Aufgaben »
• a. Fass den Text über das Picknick in zwei Sätzen zusammen.
• b. Schreib den Text über das Picknick im Anschluss an seinen letzten Satz weiter.

Gegen Ende des 19. Jahrhunderts kam der nächste Wandel. Immer mehr Menschen lebten in Städten, waren täglich Rauch, Russ und schlechter Luft ausgesetzt und sehnten sich am Wochenende nach einem Ausflug in die Natur. Nebst noblen Herrschaften picknickten nun also auch Arbeiterinnen und Arbeiter. Und da sie kein Dienstpersonal hatten, das ihnen fertige Menus einpackte, rösteten und brieten sie Brot und Würste direkt über dem Feuer. Das Picknick wurde von einer kalten zu einer teilweise warmen Mahlzeit, und was früher von den Bediensteten der Oberschicht vorbereitet und oft auch serviert wurde, erhielt bei den Picknicks der Unterschicht mehr und mehr Do-It-Yourself-Charakter.

Bereitgestelltes Material »
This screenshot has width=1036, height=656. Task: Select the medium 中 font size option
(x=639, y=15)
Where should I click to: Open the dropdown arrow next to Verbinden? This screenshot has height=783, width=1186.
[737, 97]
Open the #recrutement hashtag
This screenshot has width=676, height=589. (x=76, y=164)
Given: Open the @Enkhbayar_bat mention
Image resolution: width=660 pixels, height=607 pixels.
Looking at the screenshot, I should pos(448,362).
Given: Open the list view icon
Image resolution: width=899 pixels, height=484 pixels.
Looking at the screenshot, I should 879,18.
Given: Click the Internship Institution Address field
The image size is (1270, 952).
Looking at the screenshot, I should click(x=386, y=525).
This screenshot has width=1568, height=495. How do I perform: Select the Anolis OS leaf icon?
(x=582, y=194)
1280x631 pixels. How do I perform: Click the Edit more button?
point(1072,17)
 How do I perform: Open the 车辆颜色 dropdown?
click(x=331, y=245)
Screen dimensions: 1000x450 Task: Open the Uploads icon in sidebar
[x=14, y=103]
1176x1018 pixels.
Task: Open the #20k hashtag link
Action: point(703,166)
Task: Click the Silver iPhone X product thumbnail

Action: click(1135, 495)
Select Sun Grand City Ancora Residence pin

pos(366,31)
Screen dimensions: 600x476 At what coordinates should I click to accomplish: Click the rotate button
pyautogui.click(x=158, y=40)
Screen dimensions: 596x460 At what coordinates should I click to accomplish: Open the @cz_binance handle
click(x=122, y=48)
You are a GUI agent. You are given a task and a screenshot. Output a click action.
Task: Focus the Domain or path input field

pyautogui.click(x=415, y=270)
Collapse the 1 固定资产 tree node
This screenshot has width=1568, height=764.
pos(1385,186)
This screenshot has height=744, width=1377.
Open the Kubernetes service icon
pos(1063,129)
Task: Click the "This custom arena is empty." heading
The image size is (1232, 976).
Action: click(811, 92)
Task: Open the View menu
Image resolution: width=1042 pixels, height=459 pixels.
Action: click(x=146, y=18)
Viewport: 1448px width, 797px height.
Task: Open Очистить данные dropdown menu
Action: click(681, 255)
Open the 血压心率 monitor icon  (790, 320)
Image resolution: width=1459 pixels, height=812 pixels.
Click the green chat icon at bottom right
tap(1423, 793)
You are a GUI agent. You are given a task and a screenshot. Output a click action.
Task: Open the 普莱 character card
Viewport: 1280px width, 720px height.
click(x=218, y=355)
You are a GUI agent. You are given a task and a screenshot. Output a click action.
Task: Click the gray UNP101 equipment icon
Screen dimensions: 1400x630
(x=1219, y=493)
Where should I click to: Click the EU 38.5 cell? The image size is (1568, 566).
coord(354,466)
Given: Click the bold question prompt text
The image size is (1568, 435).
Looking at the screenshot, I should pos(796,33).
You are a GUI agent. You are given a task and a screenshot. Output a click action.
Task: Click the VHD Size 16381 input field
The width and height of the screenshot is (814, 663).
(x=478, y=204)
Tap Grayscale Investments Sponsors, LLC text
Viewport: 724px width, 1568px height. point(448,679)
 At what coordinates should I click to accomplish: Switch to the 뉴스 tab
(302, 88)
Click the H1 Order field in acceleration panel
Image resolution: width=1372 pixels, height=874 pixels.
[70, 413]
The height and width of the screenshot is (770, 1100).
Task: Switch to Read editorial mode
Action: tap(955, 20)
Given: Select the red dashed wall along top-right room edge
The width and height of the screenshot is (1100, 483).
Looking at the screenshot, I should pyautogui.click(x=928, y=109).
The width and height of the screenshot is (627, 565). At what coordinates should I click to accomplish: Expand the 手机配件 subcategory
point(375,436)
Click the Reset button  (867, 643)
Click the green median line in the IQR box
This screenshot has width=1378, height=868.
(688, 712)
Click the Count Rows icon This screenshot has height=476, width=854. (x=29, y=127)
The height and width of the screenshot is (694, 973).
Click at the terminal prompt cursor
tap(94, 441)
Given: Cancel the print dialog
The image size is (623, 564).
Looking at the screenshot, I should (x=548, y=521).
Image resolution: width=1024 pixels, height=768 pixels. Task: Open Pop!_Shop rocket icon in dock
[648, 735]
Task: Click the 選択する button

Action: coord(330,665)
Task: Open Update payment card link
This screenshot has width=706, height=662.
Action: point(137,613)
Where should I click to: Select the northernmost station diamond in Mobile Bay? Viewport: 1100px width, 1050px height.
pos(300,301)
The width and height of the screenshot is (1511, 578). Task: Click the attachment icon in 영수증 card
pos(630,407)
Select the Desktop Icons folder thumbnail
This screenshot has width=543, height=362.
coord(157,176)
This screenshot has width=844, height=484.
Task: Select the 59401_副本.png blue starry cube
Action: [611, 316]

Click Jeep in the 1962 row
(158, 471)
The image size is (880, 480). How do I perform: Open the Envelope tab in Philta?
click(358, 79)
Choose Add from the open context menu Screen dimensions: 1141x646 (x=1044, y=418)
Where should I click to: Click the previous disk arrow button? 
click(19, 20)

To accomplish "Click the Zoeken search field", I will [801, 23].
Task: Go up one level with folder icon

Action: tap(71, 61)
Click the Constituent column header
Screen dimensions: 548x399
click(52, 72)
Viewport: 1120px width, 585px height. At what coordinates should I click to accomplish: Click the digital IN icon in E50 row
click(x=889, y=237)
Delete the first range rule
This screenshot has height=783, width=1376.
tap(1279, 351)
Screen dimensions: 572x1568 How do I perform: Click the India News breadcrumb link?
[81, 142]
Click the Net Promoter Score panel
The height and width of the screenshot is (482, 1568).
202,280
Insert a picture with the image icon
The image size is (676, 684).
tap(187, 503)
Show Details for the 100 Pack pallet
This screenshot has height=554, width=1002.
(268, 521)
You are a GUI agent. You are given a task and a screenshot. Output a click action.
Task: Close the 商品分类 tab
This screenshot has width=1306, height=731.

Lösungen »
• a. Gegen Ende des 19. Jahrhunderts lebten immer mehr Menschen in Städten mit schlechter Luft und sehnten sich am Wochenende nach einem Ausflug in die Natur, sodass neben noblen Herrschaften nun auch Arbeiterinnen und Arbeiter picknickten. Da diese kein Dienstpersonal hatten, rösteten und brieten sie Brot und Würste selbst über dem Feuer, wodurch das Picknick zu einer teilweise warmen Mahlzeit wurde und mehr und mehr Do-It-Yourself-Charakter bekam.

• b.
Auch der technische Fortschritt hat das Picknick verändert. Es begann mit faltbaren Messern und Gabeln, später kamen ebensolche Tische und Stühle hinzu. Clevere Küchenchefs füllten Aluminiumtuben (die bislang nur für Ölfarben verwendet worden waren) mit Mayonnaise, Senf oder Le Parfait. 1892 kam die verschliessbare Mineralwasserflasche auf den Markt und 1908 erfand ein Schweizer Chemiker die Zellophan-Folie. 1946 entwickelte ein Amerikaner namens Mr. Tupper eine verschliessbare Salatschüssel. Die lawinenhafte Verbreitung des Autos brachte in den Wirtschaftswunderjahren einen Trend zu Picknicks an Strassenrändern und auf Parkplätzen. Das Gefährt störte dabei nicht, es gehörte dazu. Ein weiterer Picknick-Impuls kam 1970 vom Patentamt: Der Schutz der Thermosflasche lief ab und das praktische Gerät wurde auch für gewöhnliche Leute erschwinglich.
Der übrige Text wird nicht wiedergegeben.